Pintura de Patricio Hidalgo.
Pintura de Patricio Hidalgo.

Su estampa se imponía en el cuarto. Su estampa y sus años porque ninguno de nosotros, el resto de alumnos que esperábamos ansiosos nuestro turno, superaba los catorce veranos. Él, en cambio, podía decirse que venía del pasado. Sus huesos, los de su clavícula y sus brazos, tenían la edad carbónica de los faraones andaluces.

Una larga cabellera y una barba a lo Camarón lo investían de ciertos regustos monárquicos que luego sus zapatos gastados, aunque de charol, echaban por tierra. Aún así le alcanzaba. Nosotros en aquellos años, los niños del tercer estado, estábamos condenados cada mes al corte militar de nuestras madres. Un tijeretazo seco y rudo en el flequillo para evitar que tropezáramos en el camino. ¿Ves? / Sí / Pues ea.., listo.

Un oscurísimo lunar en la frente, objeto de toda nuestra atención, favorecía que pudiera estudiarnos sin miedo a delatarse. Y ay de aquel que se atreviera a mirarle los ojos directamente. El pobre era súbitamente condenado a una de sus frases históricas: Tú.., ¿quién te ha puesto el golpeador? / ¿Eh? ¿Yo? No sé.., mi pare habrá sío.

Nada más. Cualquier respuesta le valía para centrarse nuevamente en su guitarra, una del año catapún de cuyo nombre es imposible acordarse, y mejorar ese trébole que se le había quedado encasquillado.

Siempre con la camisa de rayas remangada a la altura de los codos para enseñarnos, como los magos, que no jugaba con trucos.

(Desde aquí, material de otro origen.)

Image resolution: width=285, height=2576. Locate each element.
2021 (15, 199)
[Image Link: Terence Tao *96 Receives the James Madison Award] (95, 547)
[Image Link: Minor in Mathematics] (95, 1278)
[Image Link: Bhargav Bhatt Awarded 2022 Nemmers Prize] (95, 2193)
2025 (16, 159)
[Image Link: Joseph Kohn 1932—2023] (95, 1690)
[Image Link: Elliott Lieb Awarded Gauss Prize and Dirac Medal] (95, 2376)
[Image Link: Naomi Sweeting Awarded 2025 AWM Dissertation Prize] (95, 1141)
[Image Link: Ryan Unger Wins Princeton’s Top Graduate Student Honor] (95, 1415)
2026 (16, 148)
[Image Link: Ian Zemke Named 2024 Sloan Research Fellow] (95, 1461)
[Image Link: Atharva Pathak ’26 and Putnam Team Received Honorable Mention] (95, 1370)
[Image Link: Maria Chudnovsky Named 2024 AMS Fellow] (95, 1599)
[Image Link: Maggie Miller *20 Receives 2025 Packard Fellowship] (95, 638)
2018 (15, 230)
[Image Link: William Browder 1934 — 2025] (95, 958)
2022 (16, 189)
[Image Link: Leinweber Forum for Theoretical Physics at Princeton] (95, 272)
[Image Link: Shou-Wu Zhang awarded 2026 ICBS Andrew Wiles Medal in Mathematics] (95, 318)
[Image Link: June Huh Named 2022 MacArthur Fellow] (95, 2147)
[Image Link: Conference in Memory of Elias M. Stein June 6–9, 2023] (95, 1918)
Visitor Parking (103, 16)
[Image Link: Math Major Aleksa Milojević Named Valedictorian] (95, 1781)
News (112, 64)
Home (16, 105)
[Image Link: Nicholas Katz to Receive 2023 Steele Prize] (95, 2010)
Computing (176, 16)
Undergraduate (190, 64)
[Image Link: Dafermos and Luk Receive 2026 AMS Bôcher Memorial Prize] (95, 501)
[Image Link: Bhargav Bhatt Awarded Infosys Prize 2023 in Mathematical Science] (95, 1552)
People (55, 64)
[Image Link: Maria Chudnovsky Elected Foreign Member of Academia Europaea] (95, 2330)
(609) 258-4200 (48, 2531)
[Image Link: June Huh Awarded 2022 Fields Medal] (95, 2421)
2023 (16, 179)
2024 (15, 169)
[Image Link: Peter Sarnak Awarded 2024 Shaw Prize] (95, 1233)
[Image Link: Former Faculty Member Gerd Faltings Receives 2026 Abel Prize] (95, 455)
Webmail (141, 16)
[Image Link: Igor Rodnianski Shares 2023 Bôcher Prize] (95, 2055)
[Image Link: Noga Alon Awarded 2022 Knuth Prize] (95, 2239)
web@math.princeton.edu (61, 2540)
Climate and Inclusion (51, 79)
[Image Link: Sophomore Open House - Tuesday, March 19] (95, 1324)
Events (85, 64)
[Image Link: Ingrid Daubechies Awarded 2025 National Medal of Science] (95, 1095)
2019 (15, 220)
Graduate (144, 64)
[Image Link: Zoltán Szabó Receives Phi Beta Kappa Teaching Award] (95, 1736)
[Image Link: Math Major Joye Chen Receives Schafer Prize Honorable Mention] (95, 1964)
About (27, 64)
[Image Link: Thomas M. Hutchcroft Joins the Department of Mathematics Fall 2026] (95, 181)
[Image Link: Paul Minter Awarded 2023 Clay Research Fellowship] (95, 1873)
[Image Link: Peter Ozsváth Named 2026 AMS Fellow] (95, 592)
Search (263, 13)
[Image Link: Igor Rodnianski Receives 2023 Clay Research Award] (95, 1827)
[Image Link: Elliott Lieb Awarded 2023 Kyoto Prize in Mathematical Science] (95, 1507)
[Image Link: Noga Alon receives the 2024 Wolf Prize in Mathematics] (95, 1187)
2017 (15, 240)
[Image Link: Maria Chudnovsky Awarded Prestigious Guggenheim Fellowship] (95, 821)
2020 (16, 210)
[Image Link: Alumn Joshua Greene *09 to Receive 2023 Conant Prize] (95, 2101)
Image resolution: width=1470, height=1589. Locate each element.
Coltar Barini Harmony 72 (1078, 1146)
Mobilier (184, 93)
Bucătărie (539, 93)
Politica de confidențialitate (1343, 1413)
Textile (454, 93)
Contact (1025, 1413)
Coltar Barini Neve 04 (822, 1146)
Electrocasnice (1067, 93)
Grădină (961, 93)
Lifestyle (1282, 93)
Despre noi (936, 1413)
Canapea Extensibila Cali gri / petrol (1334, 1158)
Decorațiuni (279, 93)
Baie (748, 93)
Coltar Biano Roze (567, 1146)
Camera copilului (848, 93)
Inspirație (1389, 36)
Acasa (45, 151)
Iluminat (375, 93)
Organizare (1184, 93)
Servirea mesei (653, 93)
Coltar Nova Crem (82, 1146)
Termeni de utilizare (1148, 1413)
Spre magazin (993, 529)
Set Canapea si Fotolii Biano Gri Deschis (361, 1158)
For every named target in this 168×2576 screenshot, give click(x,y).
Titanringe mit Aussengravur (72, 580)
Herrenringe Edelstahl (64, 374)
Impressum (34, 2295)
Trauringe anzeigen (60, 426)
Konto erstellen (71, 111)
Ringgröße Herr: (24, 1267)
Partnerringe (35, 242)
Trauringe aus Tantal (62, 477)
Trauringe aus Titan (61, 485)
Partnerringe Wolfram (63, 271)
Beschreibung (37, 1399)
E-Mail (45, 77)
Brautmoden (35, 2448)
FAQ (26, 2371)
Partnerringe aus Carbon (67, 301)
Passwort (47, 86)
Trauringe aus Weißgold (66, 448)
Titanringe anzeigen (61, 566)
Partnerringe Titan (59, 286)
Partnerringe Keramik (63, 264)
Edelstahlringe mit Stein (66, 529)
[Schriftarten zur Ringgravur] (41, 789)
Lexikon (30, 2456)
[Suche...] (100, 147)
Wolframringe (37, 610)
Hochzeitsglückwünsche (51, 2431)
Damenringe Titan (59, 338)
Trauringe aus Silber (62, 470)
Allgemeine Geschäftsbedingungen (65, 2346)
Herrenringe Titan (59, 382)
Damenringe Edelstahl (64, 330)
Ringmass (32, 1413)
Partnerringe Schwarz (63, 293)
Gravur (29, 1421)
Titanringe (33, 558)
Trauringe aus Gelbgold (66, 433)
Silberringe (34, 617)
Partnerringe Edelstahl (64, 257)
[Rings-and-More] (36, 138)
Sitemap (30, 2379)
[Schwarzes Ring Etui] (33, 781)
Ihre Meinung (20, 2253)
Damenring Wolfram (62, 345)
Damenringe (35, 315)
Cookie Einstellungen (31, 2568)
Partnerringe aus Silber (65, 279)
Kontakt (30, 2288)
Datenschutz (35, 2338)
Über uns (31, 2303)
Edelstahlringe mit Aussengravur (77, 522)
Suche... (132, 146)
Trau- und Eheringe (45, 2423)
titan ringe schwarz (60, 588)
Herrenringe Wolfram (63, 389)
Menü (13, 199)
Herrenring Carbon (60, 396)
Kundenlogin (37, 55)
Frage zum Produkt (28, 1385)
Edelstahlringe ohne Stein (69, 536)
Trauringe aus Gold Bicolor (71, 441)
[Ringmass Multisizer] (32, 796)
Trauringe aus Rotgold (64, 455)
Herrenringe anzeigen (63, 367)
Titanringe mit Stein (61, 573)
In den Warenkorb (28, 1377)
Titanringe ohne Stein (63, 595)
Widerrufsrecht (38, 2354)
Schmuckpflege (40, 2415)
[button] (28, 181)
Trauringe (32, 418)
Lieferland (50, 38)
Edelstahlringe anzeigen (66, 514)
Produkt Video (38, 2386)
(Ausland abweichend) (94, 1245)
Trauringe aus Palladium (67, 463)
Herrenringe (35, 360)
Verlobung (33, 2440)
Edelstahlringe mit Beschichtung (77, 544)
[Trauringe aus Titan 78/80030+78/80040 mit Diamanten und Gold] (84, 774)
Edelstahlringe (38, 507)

Para eso tenía a un Cristo de la Expiración enorme colgando de su cuello. Y los de mi barrio que únicamente sabíamos del oro por las películas de Indiana Jones.

Cuando él tocaba.., los demás intentábamos no levantar mucho el vuelo. Quillo.., vas a echá fuego sentenciaba cuando sentía más barullo de lo habitual en el cuartichín.

Aunque lo más extraordinario, lo que más llamaba la atención de él, era la uña de su dedo chico, el de la mano derecha. La que ejecuta como diría Paco. Rasgueaba y la veíamos allí, suspendida sobre las cuerdas, inmutable. La conservaba tan afilada y larga que la guitarra, a la altura del puente, no podía esconder sus heridas. Unos arañazos que nos llevaba a pensar en los desafortunados que morían dentro de sus ataúdes. A mí que me quemen.

Su uña, en más de ocasión, me apuntó. No piques tanto o te... parecía amenazarme. Luego, silenciado el cuarto, el faraón sacaba de las entrañas de su instrumento una de esas falsetas de Tomatito o Manolo que se ponían de moda por su facilidad. Con tres notas te monto una catedrá.

En ese momento la escuela se paralizaba para escucharlo. A él y al rudo compás que marcaba con la planta del pie en las grises baldosas de agua. Habría vaciado el Atlántico de haber seguido el día entero.

Estaba también el indescifrable idioma que musitaba con las notas que ejecutaba con dificultad. Golpe de aire y sangre, de alfabeto prehistórico, por cada nota. Como en los discos viejos decían algunos. Era ese rumor marino en tierra adentro más un chasquido de labios al terminar cada falseta.  ¡Quich! Luego silencio hasta El siguiente que gritaban los maestros desde el fondo del pasillo. Y cuando era su turno se levantaba de un salto, como los acróbatas, anclaba lo que le quedaba de Ducados en las telarañas del clavijero y desaparecía feliz bajo la atenta mirada de los artistas muertos. El mismo Sábicas, encerrado bajo un cristal del ochenta y tres, vigilaba sus pasos tras el cuerpo de su guitarra. Sólo el rey de España acompañado de un viejo jeque con gafas negras, en otro marco gris, no le echaban cuenta. Bagdad. Año 1972. Aunque poco le importaría a nuestro protagonista. Estos dos, de guitarra, no entienden una papa se diría.